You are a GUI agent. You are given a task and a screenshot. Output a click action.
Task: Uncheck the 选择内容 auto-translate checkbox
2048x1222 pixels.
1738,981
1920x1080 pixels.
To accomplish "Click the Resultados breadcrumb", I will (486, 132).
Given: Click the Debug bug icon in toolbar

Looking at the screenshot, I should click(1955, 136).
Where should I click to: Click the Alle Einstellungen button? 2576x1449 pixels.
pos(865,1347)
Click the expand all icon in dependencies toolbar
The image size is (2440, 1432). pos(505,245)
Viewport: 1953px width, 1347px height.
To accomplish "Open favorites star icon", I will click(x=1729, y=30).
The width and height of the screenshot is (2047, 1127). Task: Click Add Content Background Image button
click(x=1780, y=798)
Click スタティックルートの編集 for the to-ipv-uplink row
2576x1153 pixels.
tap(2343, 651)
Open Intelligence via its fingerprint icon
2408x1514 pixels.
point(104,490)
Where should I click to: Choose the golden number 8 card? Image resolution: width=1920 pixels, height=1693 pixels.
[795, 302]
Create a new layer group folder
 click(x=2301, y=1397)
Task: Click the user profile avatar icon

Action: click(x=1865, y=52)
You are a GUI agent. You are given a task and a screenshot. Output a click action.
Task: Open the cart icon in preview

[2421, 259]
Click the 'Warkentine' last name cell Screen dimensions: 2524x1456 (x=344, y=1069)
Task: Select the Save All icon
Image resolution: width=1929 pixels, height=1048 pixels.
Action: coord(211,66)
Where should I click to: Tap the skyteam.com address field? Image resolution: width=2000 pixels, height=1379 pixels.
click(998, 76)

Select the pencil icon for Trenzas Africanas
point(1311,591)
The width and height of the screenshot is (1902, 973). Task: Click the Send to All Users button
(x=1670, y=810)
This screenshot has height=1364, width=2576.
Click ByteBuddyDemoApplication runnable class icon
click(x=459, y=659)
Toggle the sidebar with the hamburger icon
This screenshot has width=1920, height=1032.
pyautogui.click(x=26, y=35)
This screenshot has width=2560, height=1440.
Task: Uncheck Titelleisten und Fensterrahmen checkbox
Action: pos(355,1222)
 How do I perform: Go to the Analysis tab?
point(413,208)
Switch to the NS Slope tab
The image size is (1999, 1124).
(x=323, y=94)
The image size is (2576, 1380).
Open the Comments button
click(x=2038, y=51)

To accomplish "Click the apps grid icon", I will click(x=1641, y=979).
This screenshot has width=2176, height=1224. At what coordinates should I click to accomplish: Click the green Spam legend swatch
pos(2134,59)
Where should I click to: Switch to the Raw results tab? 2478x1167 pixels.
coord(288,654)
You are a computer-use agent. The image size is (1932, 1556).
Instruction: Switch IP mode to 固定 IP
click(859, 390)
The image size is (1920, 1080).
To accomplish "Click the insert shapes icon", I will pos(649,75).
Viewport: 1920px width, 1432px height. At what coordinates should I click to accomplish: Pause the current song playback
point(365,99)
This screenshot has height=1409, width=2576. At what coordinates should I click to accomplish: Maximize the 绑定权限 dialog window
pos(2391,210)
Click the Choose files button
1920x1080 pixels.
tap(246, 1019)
☆ ☆ ☆
* [WHAT TO WORK ON]: Transcribe the data above so that every line matches exactly.

* [SOLUTION TO THIS TASK]:
You are a GUI agent. You are given a task and a screenshot. Output a click action.
Task: Uncheck the 选择内容 auto-translate checkbox
2048x1222 pixels.
1738,981
1920x1080 pixels.
To accomplish "Click the Resultados breadcrumb", I will (486, 132).
Given: Click the Debug bug icon in toolbar

Looking at the screenshot, I should click(1955, 136).
Where should I click to: Click the Alle Einstellungen button? 2576x1449 pixels.
pos(865,1347)
Click the expand all icon in dependencies toolbar
The image size is (2440, 1432). pos(505,245)
Viewport: 1953px width, 1347px height.
To accomplish "Open favorites star icon", I will click(x=1729, y=30).
The width and height of the screenshot is (2047, 1127). Task: Click Add Content Background Image button
click(x=1780, y=798)
Click スタティックルートの編集 for the to-ipv-uplink row
2576x1153 pixels.
tap(2343, 651)
Open Intelligence via its fingerprint icon
2408x1514 pixels.
point(104,490)
Where should I click to: Choose the golden number 8 card? Image resolution: width=1920 pixels, height=1693 pixels.
[795, 302]
Create a new layer group folder
 click(x=2301, y=1397)
Task: Click the user profile avatar icon

Action: click(x=1865, y=52)
You are a GUI agent. You are given a task and a screenshot. Output a click action.
Task: Open the cart icon in preview

[2421, 259]
Click the 'Warkentine' last name cell Screen dimensions: 2524x1456 (x=344, y=1069)
Task: Select the Save All icon
Image resolution: width=1929 pixels, height=1048 pixels.
Action: coord(211,66)
Where should I click to: Tap the skyteam.com address field? Image resolution: width=2000 pixels, height=1379 pixels.
click(998, 76)

Select the pencil icon for Trenzas Africanas
point(1311,591)
The width and height of the screenshot is (1902, 973). Task: Click the Send to All Users button
(x=1670, y=810)
This screenshot has height=1364, width=2576.
Click ByteBuddyDemoApplication runnable class icon
click(x=459, y=659)
Toggle the sidebar with the hamburger icon
This screenshot has width=1920, height=1032.
pyautogui.click(x=26, y=35)
This screenshot has width=2560, height=1440.
Task: Uncheck Titelleisten und Fensterrahmen checkbox
Action: pos(355,1222)
 How do I perform: Go to the Analysis tab?
point(413,208)
Switch to the NS Slope tab
The image size is (1999, 1124).
(x=323, y=94)
The image size is (2576, 1380).
Open the Comments button
click(x=2038, y=51)

To accomplish "Click the apps grid icon", I will click(x=1641, y=979).
This screenshot has width=2176, height=1224. At what coordinates should I click to accomplish: Click the green Spam legend swatch
pos(2134,59)
Where should I click to: Switch to the Raw results tab? 2478x1167 pixels.
coord(288,654)
You are a computer-use agent. The image size is (1932, 1556).
Instruction: Switch IP mode to 固定 IP
click(859, 390)
The image size is (1920, 1080).
To accomplish "Click the insert shapes icon", I will pos(649,75).
Viewport: 1920px width, 1432px height. At what coordinates should I click to accomplish: Pause the current song playback
point(365,99)
This screenshot has height=1409, width=2576. At what coordinates should I click to accomplish: Maximize the 绑定权限 dialog window
pos(2391,210)
Click the Choose files button
1920x1080 pixels.
tap(246, 1019)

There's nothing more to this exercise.